The well house had three sources of water. The first was a spring in the largest room of the well house. The spring watered the gardens and fed a large swimming pool in the main room. The Spring Room, as it was called, had couches and tables in abundance. It was the town lounge, said to be the most beautiful room in all Oasis. Behind the Spring Room and down a couple of steps, was The Pure Chamber, a room that held a deep well of sweet-tasting water, used for drinking, bathing and cleaning. There were tubs, bathtubs, shower stalls, and sinks in this room. There was also a huge cupboard of community glasses and pitchers. Beneath the Pure Chamber was a huge round cellar. This was the Artesian Kiva. At the far end of the Kiva, opposite to the adobe stairs was the artesian well. This room was used for religious ceremonies. The mineral water was used as the basis of most medicines.
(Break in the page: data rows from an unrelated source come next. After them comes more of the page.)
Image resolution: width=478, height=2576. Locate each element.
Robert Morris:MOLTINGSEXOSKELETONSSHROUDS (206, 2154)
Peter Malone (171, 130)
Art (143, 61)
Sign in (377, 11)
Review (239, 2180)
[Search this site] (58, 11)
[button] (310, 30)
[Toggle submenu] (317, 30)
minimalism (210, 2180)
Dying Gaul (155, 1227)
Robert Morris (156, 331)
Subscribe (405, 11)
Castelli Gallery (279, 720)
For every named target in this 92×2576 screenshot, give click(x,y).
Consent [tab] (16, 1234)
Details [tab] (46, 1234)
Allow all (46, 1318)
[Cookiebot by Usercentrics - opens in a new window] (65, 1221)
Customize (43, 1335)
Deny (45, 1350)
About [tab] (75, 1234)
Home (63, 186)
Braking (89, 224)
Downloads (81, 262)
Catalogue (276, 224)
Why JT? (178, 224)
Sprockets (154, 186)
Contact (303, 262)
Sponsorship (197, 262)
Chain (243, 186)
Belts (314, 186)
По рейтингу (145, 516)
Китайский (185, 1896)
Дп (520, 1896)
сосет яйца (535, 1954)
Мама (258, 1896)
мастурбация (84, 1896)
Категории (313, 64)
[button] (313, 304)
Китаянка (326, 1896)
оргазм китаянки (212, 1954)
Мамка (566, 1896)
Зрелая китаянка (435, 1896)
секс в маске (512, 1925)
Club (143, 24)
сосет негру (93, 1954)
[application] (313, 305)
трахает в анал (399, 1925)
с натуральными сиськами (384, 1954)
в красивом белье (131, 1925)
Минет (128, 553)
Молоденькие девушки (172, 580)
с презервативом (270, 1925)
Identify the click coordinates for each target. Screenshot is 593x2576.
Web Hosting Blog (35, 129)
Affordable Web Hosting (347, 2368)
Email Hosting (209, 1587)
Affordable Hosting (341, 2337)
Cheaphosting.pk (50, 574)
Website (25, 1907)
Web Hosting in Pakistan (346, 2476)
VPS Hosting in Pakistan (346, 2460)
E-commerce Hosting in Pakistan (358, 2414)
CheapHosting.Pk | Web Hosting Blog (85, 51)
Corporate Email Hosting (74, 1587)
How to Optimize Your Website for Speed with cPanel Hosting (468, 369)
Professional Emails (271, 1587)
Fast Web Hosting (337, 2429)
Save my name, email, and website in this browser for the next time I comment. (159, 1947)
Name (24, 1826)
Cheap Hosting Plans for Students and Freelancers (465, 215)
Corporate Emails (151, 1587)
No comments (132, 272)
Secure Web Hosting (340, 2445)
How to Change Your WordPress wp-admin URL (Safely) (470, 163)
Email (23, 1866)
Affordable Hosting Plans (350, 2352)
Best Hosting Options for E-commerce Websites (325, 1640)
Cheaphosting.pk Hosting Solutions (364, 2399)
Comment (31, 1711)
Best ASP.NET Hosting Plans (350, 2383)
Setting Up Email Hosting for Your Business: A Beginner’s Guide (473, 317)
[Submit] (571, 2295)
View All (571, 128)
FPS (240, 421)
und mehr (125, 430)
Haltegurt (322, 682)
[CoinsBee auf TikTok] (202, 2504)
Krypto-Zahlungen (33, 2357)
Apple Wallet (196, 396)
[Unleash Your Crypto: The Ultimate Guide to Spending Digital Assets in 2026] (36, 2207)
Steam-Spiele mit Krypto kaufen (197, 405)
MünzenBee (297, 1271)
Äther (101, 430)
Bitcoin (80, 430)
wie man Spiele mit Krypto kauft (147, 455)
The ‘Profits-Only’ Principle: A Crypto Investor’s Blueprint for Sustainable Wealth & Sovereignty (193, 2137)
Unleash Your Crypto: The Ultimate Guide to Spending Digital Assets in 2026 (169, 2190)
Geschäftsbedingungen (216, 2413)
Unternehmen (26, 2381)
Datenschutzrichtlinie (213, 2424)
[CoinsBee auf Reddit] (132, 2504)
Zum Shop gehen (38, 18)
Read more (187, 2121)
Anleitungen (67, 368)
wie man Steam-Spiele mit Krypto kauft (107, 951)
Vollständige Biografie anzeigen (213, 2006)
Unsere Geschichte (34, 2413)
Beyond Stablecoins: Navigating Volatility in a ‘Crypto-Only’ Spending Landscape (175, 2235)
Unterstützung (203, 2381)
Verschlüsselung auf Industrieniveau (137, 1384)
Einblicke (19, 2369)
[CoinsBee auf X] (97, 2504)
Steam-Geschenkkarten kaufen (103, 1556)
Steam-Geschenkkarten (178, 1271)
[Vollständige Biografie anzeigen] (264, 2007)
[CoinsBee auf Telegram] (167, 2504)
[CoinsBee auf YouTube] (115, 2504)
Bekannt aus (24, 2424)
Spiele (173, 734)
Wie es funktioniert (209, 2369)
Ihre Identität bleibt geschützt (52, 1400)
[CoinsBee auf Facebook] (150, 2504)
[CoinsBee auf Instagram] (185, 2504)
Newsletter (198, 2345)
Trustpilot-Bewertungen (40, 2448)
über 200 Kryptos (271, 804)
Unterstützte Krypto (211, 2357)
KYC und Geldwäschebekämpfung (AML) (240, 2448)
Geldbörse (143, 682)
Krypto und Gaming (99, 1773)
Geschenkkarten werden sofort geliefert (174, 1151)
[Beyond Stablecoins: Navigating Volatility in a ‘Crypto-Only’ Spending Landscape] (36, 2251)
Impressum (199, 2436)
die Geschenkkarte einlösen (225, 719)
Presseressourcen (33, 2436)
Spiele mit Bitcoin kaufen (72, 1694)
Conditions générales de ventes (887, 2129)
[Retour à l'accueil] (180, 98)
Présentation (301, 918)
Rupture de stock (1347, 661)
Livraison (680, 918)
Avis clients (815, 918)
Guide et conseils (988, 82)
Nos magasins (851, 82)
There were a few sunken tubs, where those who were ailing could sit in the healing waters. The dirtied water was piped to an underground cavern located beyond the gardens. Bacteria began the cleaning process, and then the water seeped beneath the portion of the garden that was always exposed to the sun's constant rays. The deep reaching roots of the plants drank up this water and nutrients the water contained. What was left of the water filtered through the ground into the Spring Room. Since the Spring Room water was used to water the screened plants, the water journeyed through the soil again before being tested for use in the Pure Chamber. The well house also had four rooms of gardening equipment. One of these rooms had changing booths and closets of white clothing. Everyone wore trousers, long-sleeved shirts, white shoes, white gloves, and white wide-brimmed hats when working in the garden. All of this was required garb, and only the person watering was allowed an exception. The waterer could forgo the hat and shoes. There was a small trench, about a foot wide and six inches deep, between the well house wall and the innermost garden.